Page
>>>
Tout, bien sûr, ne fut pas exaltant. Ainsi, par exemple, le live de Borderland (alias Juan Atkins et Moritz von Oswald) a-t-il paru bien terne et convenu, plusieurs crans en-dessous de leur récent album Transport, nettement plus substantiel. Ainsi encore a-t-on trouvé particulièrement insipide la mixture servie au Ohm dans la nuit du samedi au dimanche par Patrice Scott, Daniel Bell et Fumiya Tanaka : de la techno tellement minimale – pour ne pas dire minimolle – qu’elle en devient presque subliminale… Si l’on était à la recherche d’un équivalent sonore de la camomille, cela pouvait éventuellement faire l’affaire – sinon, mieux valait déguerpir et aller promener ses tympans ailleurs.
En dépit de ces inévitables petites chutes de tension, l’ensemble des opérations s’est hissé à un niveau élevé, faisant résonner la techno dans toute sa splendeur et sous diverses facettes. Soulignons les belles interventions des forces françaises, en particulier DJ Deep, Zadig et Roman Poncet, qui a clôturé en beauté les hostilités sur la scène de la Kraftwerk. Saluons également les performances des représentantes de la gent féminine (très minoritaires, comme d’habitude…), parmi lesquelles Dasha Rush, Helena Hauff, Magda El Bayoumi et Claudia Anderson, cette dernière ayant fait spécialement forte impression avec un mix funky en diable.
<<<
Extrait de données
>>>
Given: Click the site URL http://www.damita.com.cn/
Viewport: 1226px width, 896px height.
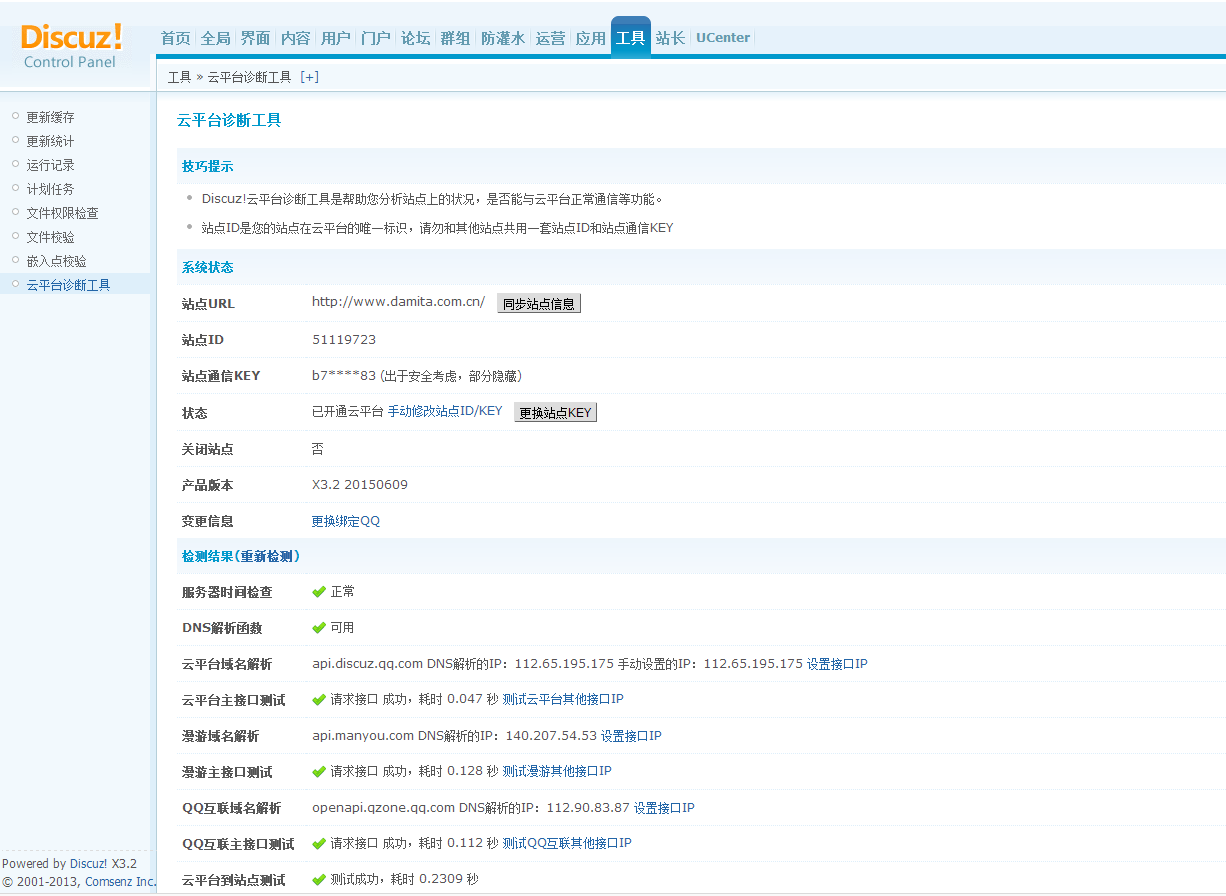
<<<
Consignes
D'après la page, répondez aux questions suivantes :
1. Quel album récent de Borderland est jugé plus substantiel que leur live ?
2. Qui a clôturé les hostilités sur la scène de la Kraftwerk ?
3. Quelle artiste a fait une impression particulièrement forte, et avec quel type de mix ?

Réponse écrite
1. Transport.
2. Roman Poncet.
3. Claudia Anderson, avec un mix funky en diable.